======== Recorded information ========
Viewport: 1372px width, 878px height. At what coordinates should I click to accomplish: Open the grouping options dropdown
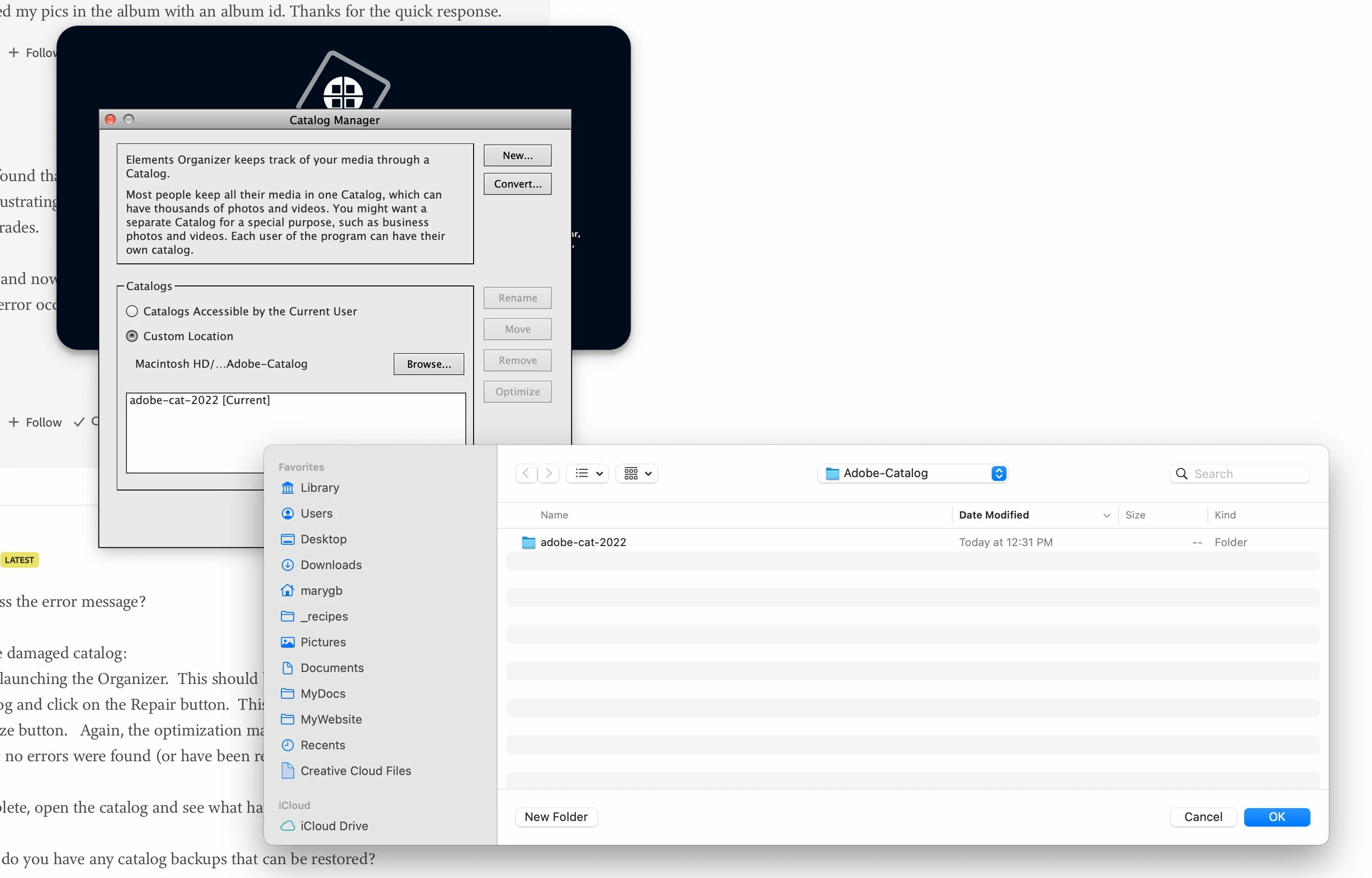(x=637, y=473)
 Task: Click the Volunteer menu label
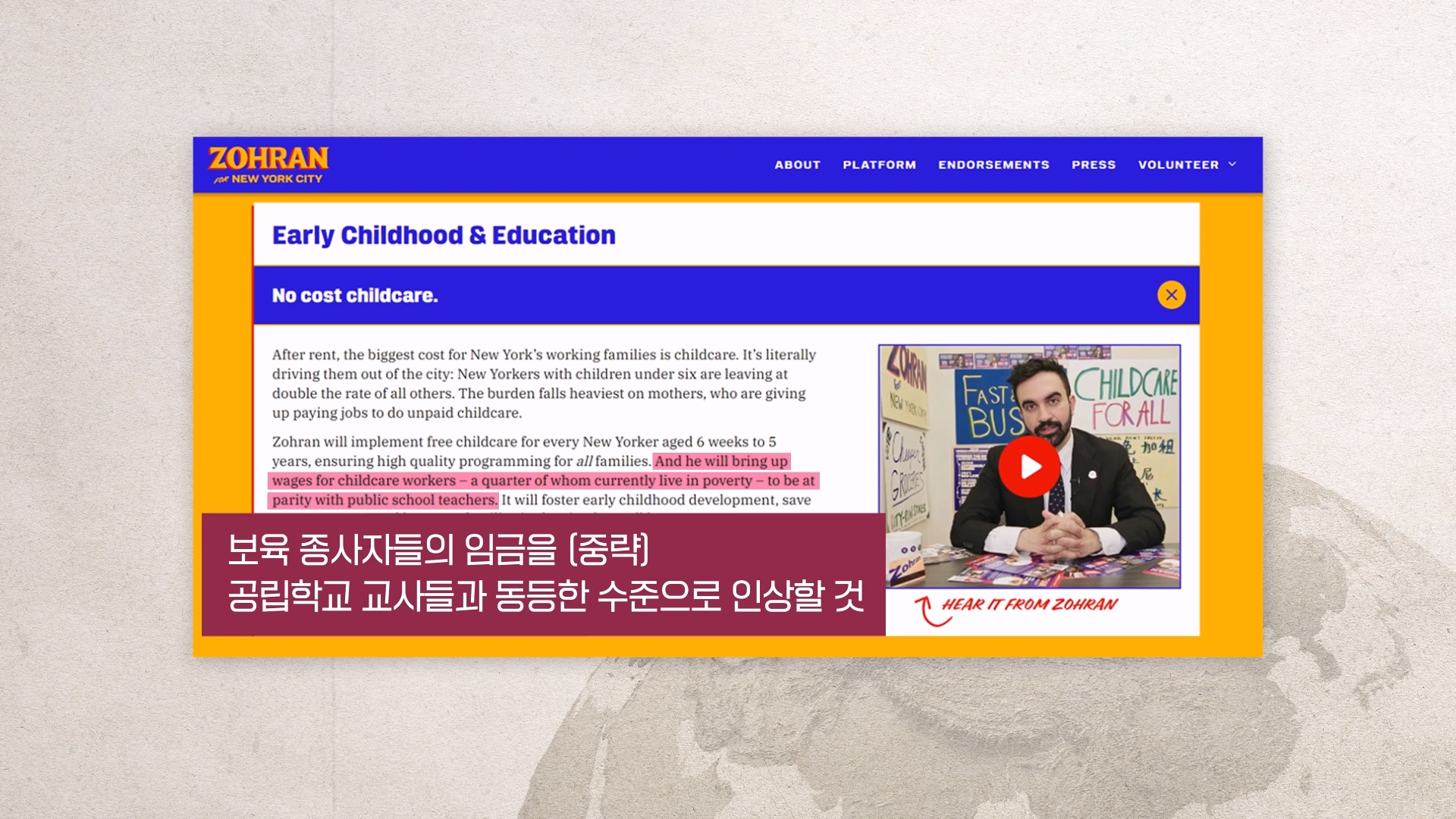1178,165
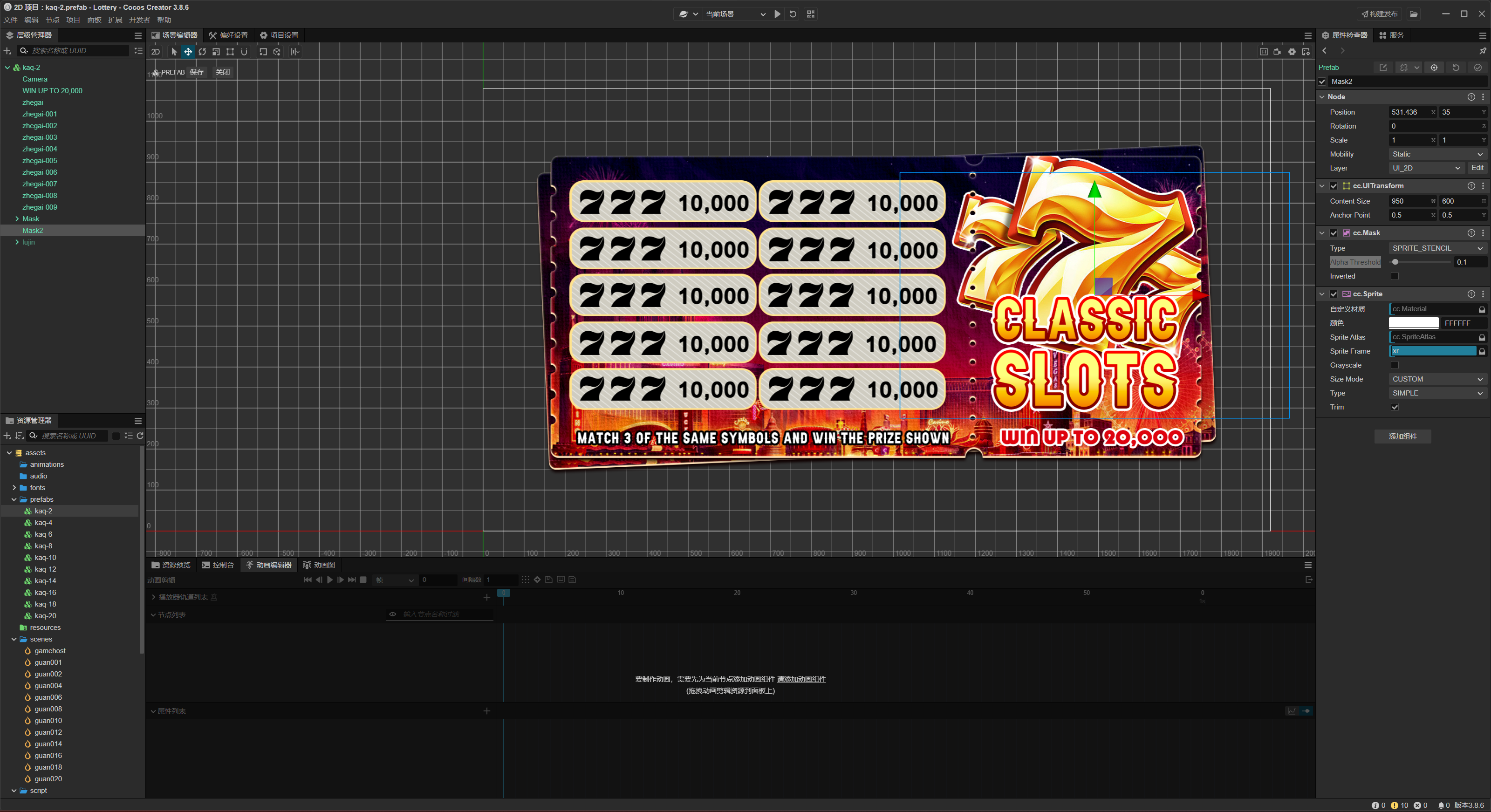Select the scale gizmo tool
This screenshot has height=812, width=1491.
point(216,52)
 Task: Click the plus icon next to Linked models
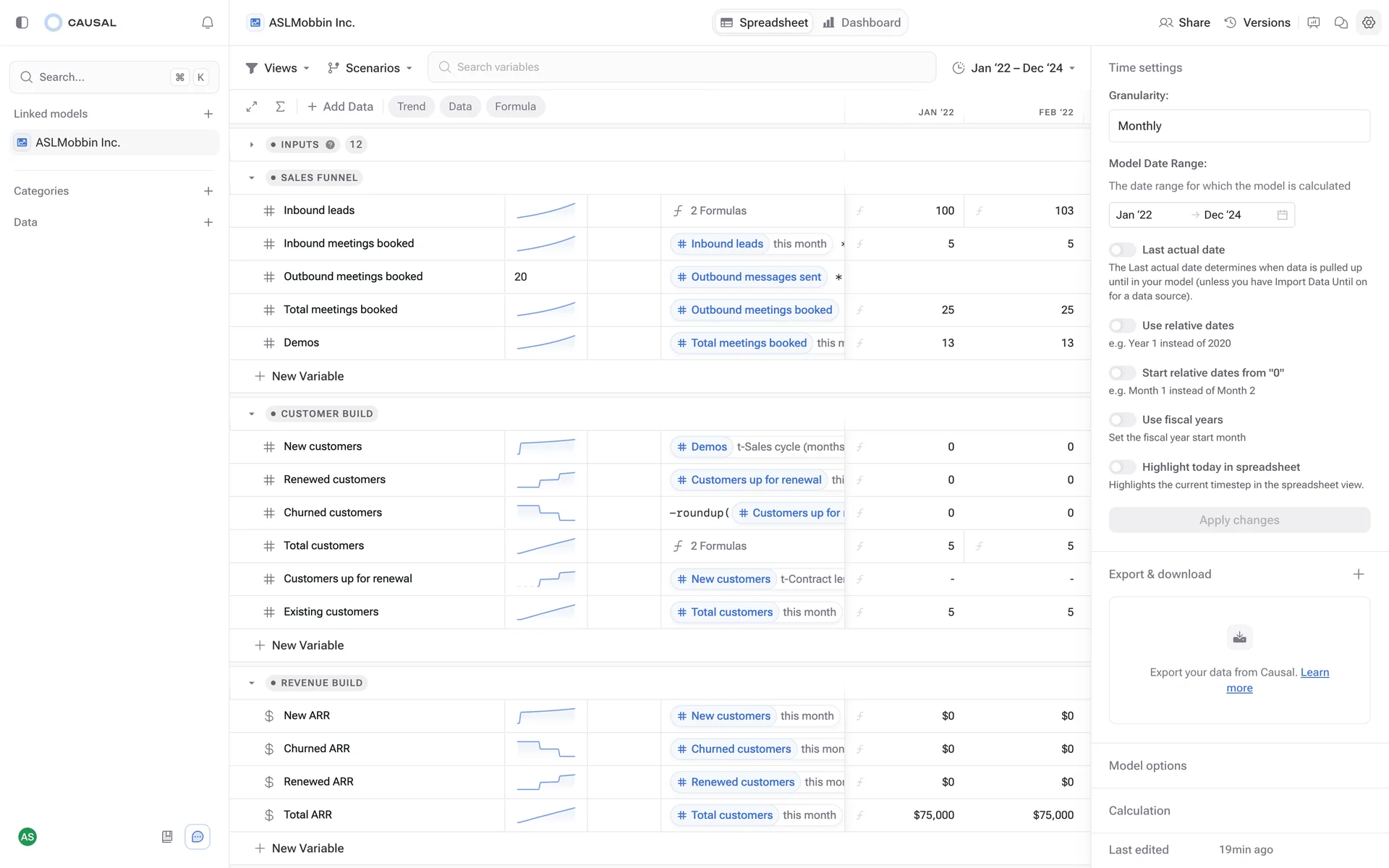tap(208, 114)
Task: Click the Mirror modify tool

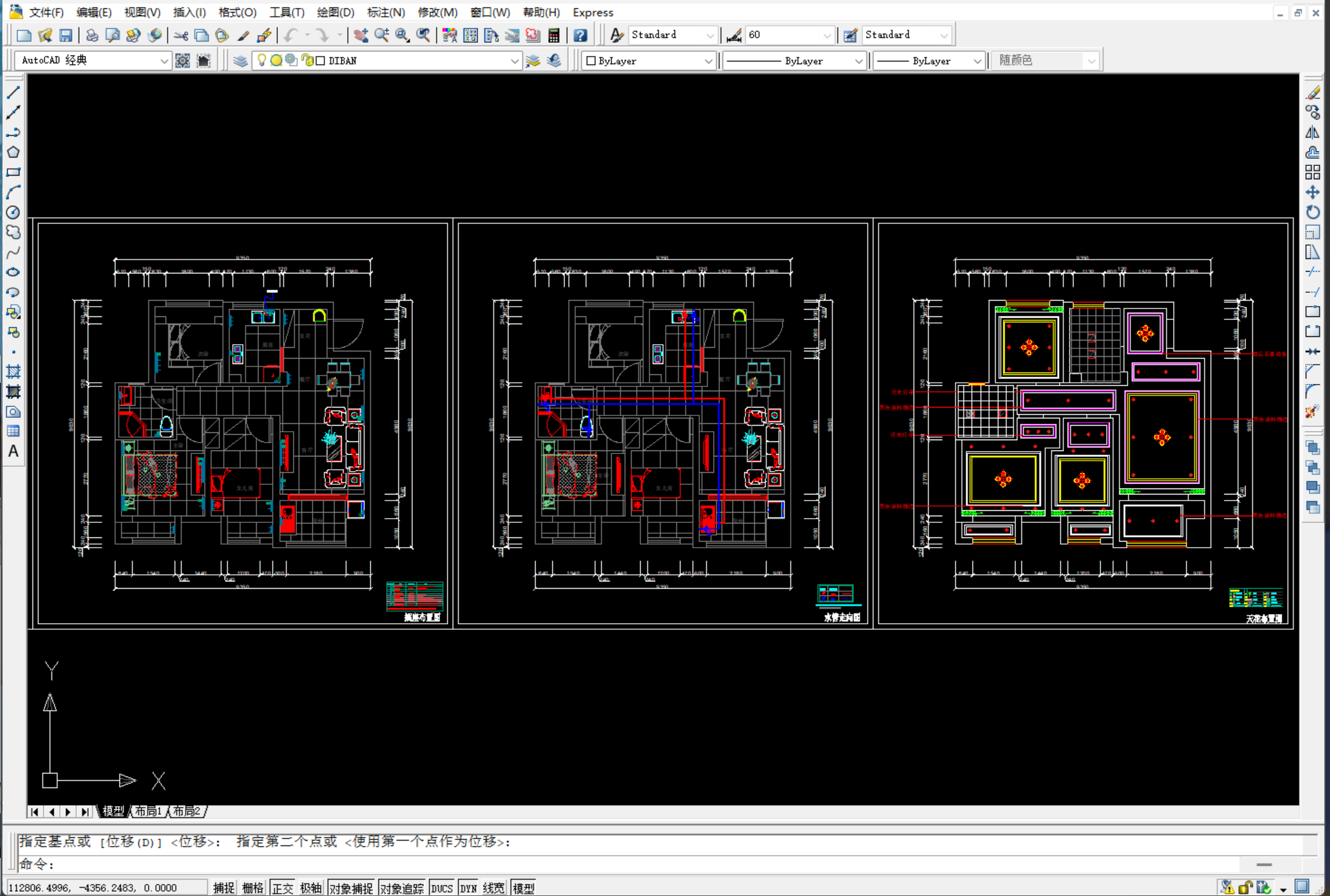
========
** Your assignment **
The records above are to be copied exactly, with no pictures carried over.

** Answer box **
Viewport: 1372px width, 878px height. At what coordinates should I click to accomplish: Open the grouping options dropdown
(x=637, y=473)
 Task: Click the Volunteer menu label
1178,165
Select the scale gizmo tool
This screenshot has height=812, width=1491.
point(216,52)
 Task: Click the plus icon next to Linked models
tap(208, 114)
Task: Click the Mirror modify tool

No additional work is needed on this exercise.